Comment on "Genetic variants and source of introduction of SARS-CoV-2 in South America".

To the Editor,

I read with great interest a recent study by Poterico and Mestanza who described mutations in 30 SARS‐CoV‐2 genomes from South American countries (Argentina, Brazil, Chile, Colombia, Ecuador, and Peru). Next‐generation sequencing (NGS) technologies have accelerated genomic and metagenomic studies providing affordable tools to obtain pathogen genomes and improving diagnosis and surveillance efforts. However, many downstream analyses after assembling the genomes are impacted by low‐quality sequences and sequence contamination, which could lead to wrong conclusions.

The authors mentioned poor quality of some viral genomes as a limitation in their study, along with other issues such as the lack of epidemiological metadata, possible primer design variations, and limited number of South American samples. To overcome this problem the authors used high coverage complete genomes (>29 000 bp) from GISAID (https://www.gisaid.org/). In addition, they mentioned that they did not used genomes from Colombia and Ecuador in their phylogenetic analyses due to poor quality of their sequences. Although GISAID provides information on the genome length and coverage, it does not provide raw sequence reads, which are important to validate the observed mutations. As an alternative, it is possible to use another genomic database, for instance, the Sequence Read Archive (SRA) (https://www.ncbi.nlm.nih.gov/sra), which is the largest publicly available repository of NGS data. Nevertheless, most of the public genome sequences are stored in GISAID (25 369) in comparison to SRA (4904) or GenBank (3812), data recovered on 15 May 2020. This could be problematic if independent research groups try to find similar mutations using public data.
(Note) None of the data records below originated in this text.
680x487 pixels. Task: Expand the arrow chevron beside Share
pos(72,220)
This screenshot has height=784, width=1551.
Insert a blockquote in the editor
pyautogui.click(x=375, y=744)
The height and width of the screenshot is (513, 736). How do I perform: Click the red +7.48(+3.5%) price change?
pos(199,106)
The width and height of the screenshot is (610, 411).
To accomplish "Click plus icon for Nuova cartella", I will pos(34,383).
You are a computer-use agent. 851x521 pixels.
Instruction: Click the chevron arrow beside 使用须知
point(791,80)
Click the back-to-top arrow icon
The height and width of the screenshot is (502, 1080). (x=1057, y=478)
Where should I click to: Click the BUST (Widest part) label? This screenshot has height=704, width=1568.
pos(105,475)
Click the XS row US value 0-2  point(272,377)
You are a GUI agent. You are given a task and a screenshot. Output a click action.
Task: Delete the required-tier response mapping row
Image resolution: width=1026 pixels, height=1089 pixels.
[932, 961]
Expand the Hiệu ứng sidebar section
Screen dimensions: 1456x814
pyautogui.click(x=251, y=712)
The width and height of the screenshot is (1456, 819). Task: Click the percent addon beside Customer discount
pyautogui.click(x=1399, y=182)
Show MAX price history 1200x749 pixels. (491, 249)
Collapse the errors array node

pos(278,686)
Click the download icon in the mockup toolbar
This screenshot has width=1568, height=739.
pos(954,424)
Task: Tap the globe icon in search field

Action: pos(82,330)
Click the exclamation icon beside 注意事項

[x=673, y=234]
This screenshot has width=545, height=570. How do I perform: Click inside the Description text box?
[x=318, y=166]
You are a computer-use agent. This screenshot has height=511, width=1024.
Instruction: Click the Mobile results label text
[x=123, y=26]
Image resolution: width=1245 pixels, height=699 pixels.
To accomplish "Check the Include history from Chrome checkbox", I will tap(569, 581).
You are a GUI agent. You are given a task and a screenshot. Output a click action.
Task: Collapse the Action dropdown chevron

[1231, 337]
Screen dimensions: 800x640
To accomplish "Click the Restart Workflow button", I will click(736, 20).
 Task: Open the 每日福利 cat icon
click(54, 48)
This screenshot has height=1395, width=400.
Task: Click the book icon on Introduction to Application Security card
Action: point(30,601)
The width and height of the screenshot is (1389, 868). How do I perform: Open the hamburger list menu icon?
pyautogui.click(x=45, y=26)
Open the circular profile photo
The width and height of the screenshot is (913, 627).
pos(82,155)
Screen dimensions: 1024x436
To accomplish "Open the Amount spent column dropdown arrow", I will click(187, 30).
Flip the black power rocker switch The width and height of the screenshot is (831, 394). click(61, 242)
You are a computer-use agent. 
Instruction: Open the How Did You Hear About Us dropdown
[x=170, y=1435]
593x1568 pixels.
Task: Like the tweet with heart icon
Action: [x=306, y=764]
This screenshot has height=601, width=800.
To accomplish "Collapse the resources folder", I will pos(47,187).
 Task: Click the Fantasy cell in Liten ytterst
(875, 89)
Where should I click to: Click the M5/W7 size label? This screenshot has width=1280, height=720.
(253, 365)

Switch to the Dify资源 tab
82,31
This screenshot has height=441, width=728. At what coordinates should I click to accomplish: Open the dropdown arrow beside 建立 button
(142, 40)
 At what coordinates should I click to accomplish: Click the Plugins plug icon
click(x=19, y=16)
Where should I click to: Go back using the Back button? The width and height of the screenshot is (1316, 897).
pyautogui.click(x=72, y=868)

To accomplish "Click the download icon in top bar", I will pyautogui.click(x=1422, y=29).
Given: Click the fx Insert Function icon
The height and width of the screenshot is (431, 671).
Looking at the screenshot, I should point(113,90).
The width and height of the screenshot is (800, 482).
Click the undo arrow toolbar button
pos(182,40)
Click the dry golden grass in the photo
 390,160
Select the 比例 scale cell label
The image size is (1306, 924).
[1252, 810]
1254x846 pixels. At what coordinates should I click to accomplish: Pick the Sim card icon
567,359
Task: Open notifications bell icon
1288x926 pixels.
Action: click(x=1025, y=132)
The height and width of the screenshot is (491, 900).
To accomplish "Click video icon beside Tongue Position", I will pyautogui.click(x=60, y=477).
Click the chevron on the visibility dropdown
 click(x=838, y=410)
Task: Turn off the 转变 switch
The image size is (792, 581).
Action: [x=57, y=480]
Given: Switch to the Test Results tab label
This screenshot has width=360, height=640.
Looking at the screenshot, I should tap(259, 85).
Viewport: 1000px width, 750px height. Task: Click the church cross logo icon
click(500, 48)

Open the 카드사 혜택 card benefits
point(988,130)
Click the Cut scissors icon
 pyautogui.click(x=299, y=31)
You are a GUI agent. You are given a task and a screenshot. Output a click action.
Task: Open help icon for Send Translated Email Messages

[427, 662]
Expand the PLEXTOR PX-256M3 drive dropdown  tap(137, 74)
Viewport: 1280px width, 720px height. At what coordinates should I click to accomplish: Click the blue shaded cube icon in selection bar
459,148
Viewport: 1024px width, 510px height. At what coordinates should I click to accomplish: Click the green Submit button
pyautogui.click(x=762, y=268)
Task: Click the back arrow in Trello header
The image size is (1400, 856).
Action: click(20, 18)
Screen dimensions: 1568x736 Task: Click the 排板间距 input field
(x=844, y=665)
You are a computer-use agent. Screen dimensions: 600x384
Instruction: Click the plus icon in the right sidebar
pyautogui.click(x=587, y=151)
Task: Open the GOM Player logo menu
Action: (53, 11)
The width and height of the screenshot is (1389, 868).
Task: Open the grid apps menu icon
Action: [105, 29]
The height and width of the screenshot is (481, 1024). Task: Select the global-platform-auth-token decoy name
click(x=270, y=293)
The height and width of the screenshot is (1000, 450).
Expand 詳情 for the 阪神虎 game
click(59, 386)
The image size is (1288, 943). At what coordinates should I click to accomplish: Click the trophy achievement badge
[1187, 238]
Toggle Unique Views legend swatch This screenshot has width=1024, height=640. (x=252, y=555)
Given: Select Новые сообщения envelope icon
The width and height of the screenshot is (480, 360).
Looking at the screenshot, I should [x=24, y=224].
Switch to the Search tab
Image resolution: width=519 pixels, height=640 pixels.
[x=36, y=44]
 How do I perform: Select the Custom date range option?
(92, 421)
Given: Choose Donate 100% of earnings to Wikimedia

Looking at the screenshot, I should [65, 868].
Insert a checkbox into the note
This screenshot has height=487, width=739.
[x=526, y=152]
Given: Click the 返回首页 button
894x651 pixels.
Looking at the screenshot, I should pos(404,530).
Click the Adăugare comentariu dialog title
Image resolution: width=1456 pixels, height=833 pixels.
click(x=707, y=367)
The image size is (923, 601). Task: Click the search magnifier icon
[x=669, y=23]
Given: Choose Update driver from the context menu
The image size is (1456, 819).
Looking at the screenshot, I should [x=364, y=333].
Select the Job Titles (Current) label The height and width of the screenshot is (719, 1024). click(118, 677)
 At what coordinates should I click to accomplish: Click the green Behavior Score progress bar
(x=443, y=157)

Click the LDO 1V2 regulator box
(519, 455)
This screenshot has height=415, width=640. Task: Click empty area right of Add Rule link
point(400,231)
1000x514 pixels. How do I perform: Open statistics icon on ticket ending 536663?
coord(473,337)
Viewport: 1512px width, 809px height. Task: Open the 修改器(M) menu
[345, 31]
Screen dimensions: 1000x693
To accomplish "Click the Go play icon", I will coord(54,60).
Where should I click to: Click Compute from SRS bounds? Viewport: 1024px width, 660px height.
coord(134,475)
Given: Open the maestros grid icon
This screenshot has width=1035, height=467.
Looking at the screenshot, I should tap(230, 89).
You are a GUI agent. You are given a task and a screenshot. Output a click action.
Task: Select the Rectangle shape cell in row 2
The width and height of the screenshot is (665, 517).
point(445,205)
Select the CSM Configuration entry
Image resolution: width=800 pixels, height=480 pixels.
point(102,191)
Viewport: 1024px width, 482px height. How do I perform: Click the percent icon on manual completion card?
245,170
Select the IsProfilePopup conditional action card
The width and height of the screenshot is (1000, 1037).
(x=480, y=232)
I looked for the South American SARS‐CoV‐2 genome sequences in the SRA database and found only three records from two countries, Brazil (SRR11365239 and SRR11365239) and Peru (SRR11508492). Raw reads from Brazil were obtained using Ion Torrent sequencing technology and did not /ccorrespond to any of the 92 Brazilian records on GISAID. On the contrary, the Peruvian sequence on GISAID (EPI_ISL_415787) is identical to the GenBank record (MT263074.1). The raw reads of this assembly were obtained using Illumina technology and they are stored in the SRA database (SRR11508492).

I downloaded the raw reads form the Peruvian genome (2 359 909 paired end reads) and trimmed the reads in Trimmomatic 0.39 using the following parameters: ILLUMINACLIP:NexteraPE‐PE.fa:2:30:10:2:keepBothReads LEADING:20 TRAILING:20 SLIDINGWINDOW:4:20 MINLEN:30. After that, I conducted a de novo assembly using SPAdes 3.13. In addition, I mapped the trimmed reads to the reference genome (NC_045512.2) using Bowtie2. Then, I aligned the reference genome against the Peruvian genome and the new obtained reassembly using MAFFT. The alignment and the mapping were visualized in Geneious R7. Both, the alignment and mapping results can be obtained from FigShare.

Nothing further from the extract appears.